Tanrıdan gelip tanrıya varıldığını duyduğumda henüz küçüktüm. Ölüm benim için bir uyku haliydi. Belki biraz daha derini. Öyle olunca tanrının, insanların uyudukları şiltelerinin içinde onları bekleyen "şey" olduğunu düşünmüştüm. Uyanırsın ondan gelirsin, uyursun ona gidersin. Uykunun tatlılığı, ilk yatağa kavuşmanın huzuru dinginliği de tanrıdandı işte. Taşlar yerli yerindeydi.

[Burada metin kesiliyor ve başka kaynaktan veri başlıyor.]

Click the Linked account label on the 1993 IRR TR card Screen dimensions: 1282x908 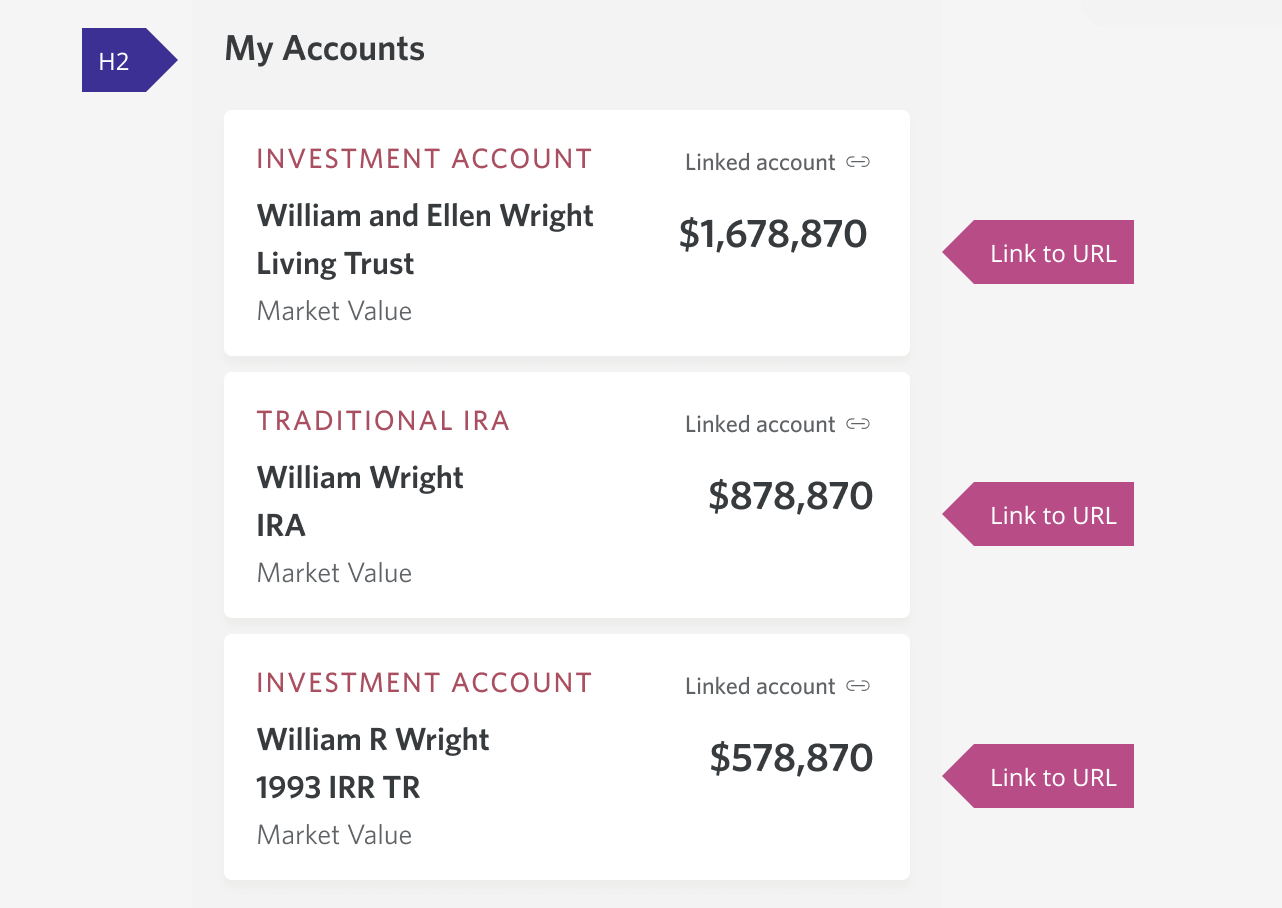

Hala izleri vardır üzerimde bu sanrının. Yatarken son düşündüğüm uyanırken ilk aydığım tanrıdır genelde. Ama bu aralar taşlar oynadı yerinden. Bir tanesinin gitmesi kalan tüm taşların keyfini kaçırdı. Meğer o taşın varlığında uyumluymuş diğerlerinin kenarları. O gitti, geriye koca bir yığın kaldı. Denizden hevesle toplanan sonra balkon kapılarına konulanlar gibi amaçlarını ve hayallerini kaybettiler.
Oysa çok şeyim vardı benim. Bir kedim bile vardı. Uzun sarı tüylü. Keyfimin kahyası olduğum odam. Dinlediğim güzel müzikler, okuduğum güzel hikayeler, beni neşe içinde söylenen alolara bağlayacak telefonum. Yani ummazdım bu denli yoksunluk sendromunu. Bir cumartesi gününün bu denli ağır geçeceğini akıl etmezdim. Meğersem boşmuş cumartesiyi sevmeler.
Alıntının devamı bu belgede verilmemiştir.